Produce one exact copy of the records, no pictures.
**** Extracted material ****
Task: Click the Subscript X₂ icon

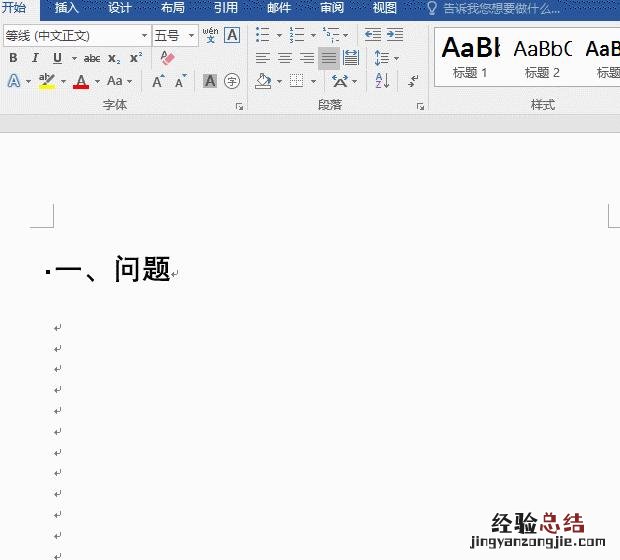Action: pos(114,58)
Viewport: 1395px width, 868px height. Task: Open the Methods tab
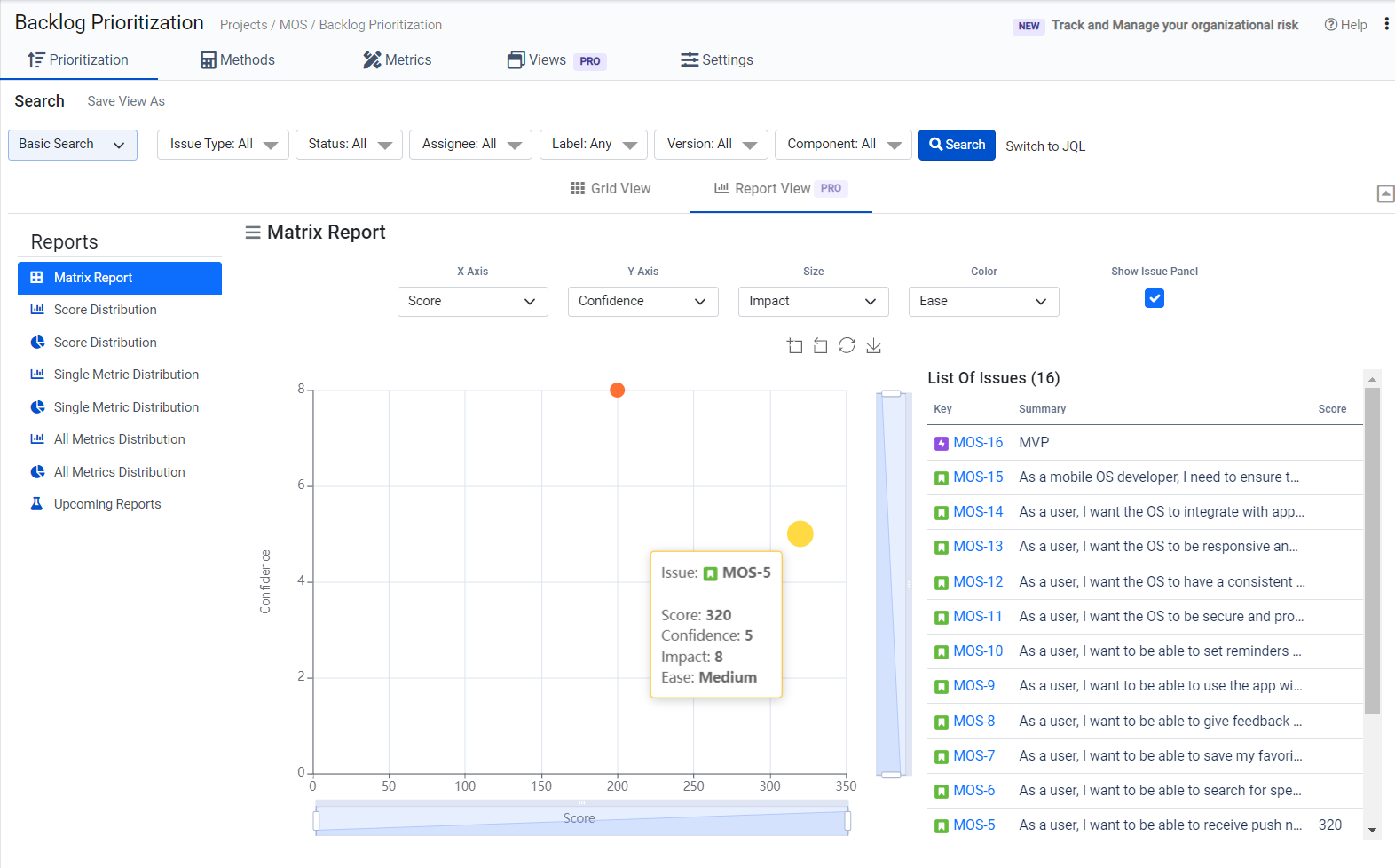238,60
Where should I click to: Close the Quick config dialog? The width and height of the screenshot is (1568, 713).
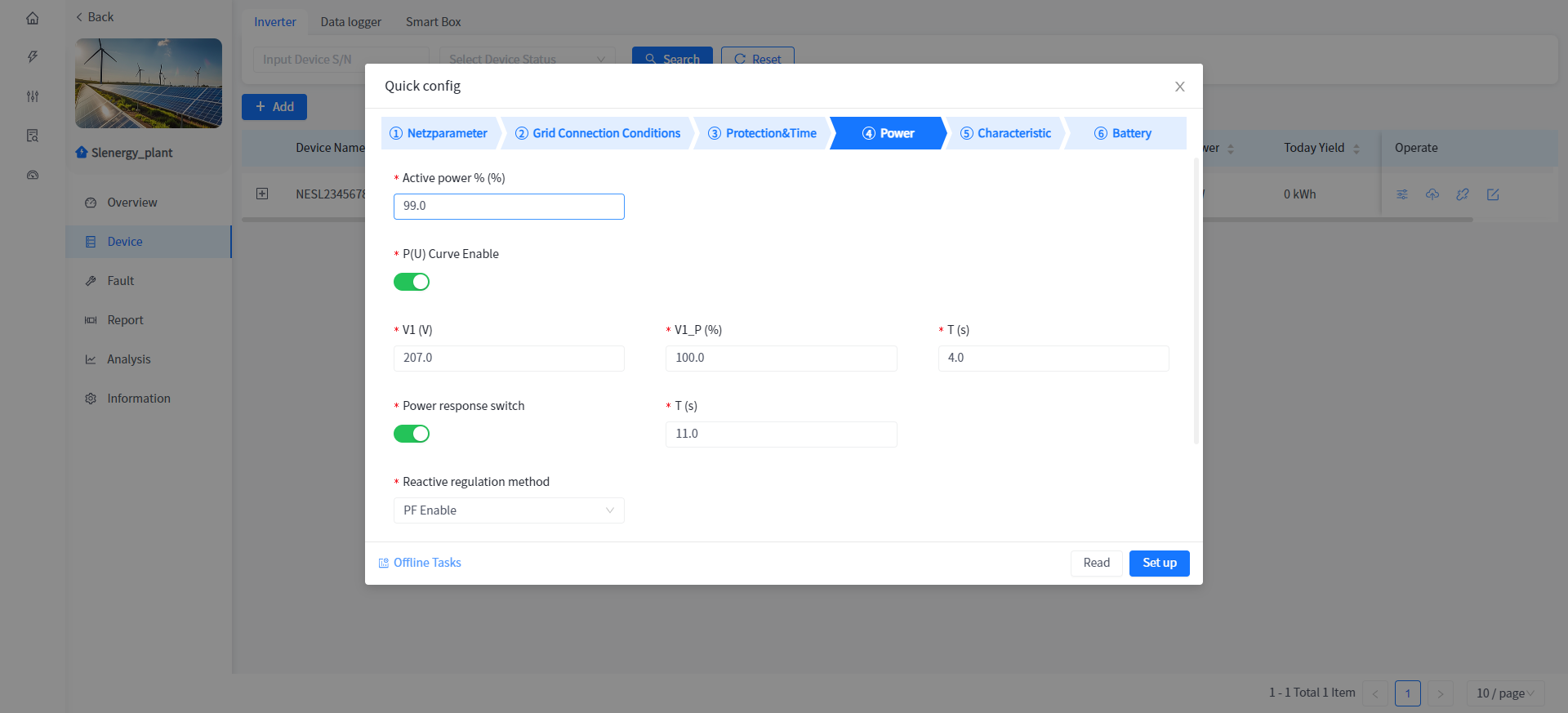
****
Solution for this task —
Task: Click the Subscript X₂ icon

Action: pos(114,58)
Viewport: 1395px width, 868px height. Task: Open the Methods tab
238,60
Where should I click to: Close the Quick config dialog? The width and height of the screenshot is (1568, 713).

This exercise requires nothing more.